Skip to main content

REGEXP_EXTRACT_OR_NULL

Description

Extract the first substring that matches the target regular expression pattern from the text string, and extract a specific group from it based on the expression group index.

  • Character set matching requires the use of Unicode standard character types. For example, to match Chinese characters, use \p{Han}.

Syntax

REGEXP_EXTRACT_OR_NULL(<str>, <pattern>, <pos>)

Parameters

ParameterDescription
<str>String, a text string that needs to be matched with regular expressions.
<pattern>String, target pattern.
<pos>Integer, the index of the expression group to extract, counting starts from 1.

Return Value

Return a string type, with the result being the part that matches <pattern>.

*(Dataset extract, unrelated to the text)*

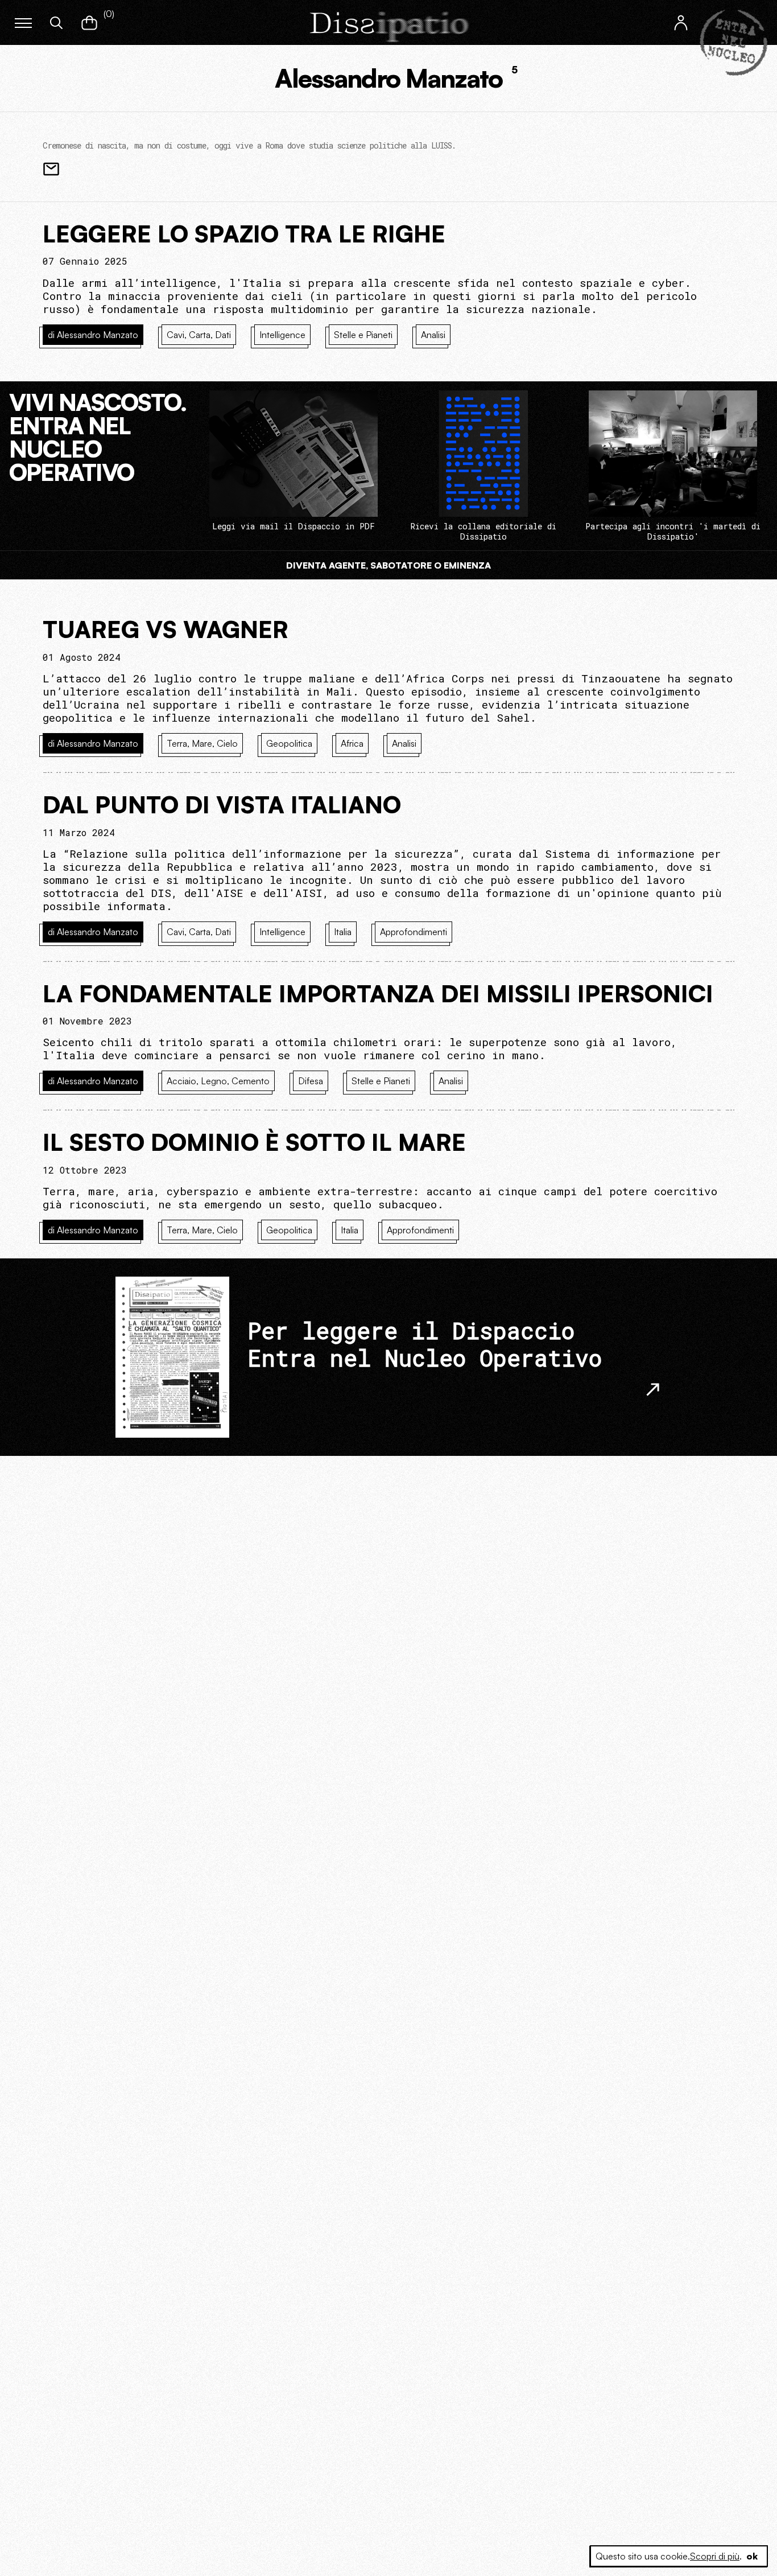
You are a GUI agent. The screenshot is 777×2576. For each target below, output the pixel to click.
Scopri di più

  • If the input <pos> is 0, return the entire first matching substring.
  • If the input <pos> is invalid (negative or exceeds the number of expression groups), return NULL.
  • If the regular expression fails to match, return NULL.

Example

SELECT REGEXP_EXTRACT_OR_NULL('123AbCdExCx', '([[:lower:]]+)C([[:lower:]]+)', 1);
+---------------------------------------------------------------------------+
| REGEXP_EXTRACT_OR_NULL('123AbCdExCx', '([[:lower:]]+)C([[:lower:]]+)', 1) |
+---------------------------------------------------------------------------+
| b |
+---------------------------------------------------------------------------+
SELECT REGEXP_EXTRACT_OR_NULL('123AbCdExCx', '([[:lower:]]+)C([[:lower:]]+)', 0);
+---------------------------------------------------------------------------+
| REGEXP_EXTRACT_OR_NULL('123AbCdExCx', '([[:lower:]]+)C([[:lower:]]+)', 0) |
+---------------------------------------------------------------------------+
| bCd |
+---------------------------------------------------------------------------+
SELECT REGEXP_EXTRACT_OR_NULL('123AbCdExCx', '([[:lower:]]+)C([[:lower:]]+)', 5);
+---------------------------------------------------------------------------+
| REGEXP_EXTRACT_OR_NULL('123AbCdExCx', '([[:lower:]]+)C([[:lower:]]+)', 5) |
+---------------------------------------------------------------------------+
| NULL |
+---------------------------------------------------------------------------+
SELECT REGEXP_EXTRACT_OR_NULL('AbCdE', '([[:lower:]]+)C([[:upper:]]+)', 1);
+---------------------------------------------------------------------+
| REGEXP_EXTRACT_OR_NULL('AbCdE', '([[:lower:]]+)C([[:upper:]]+)', 1) |
+---------------------------------------------------------------------+
| NULL |
+---------------------------------------------------------------------+
select REGEXP_EXTRACT_OR_NULL('这是一段中文 This is a passage in English 1234567', '(\\p{Han}+)(.+)', 2);
+---------------------------------------------------------------------------------------------------------+
| REGEXP_EXTRACT_OR_NULL('这是一段中文 This is a passage in English 1234567', '(\\p{Han}+)(.+)', 2) |
+---------------------------------------------------------------------------------------------------------+
| This is a passage in English 1234567 |
+---------------------------------------------------------------------------------------------------------+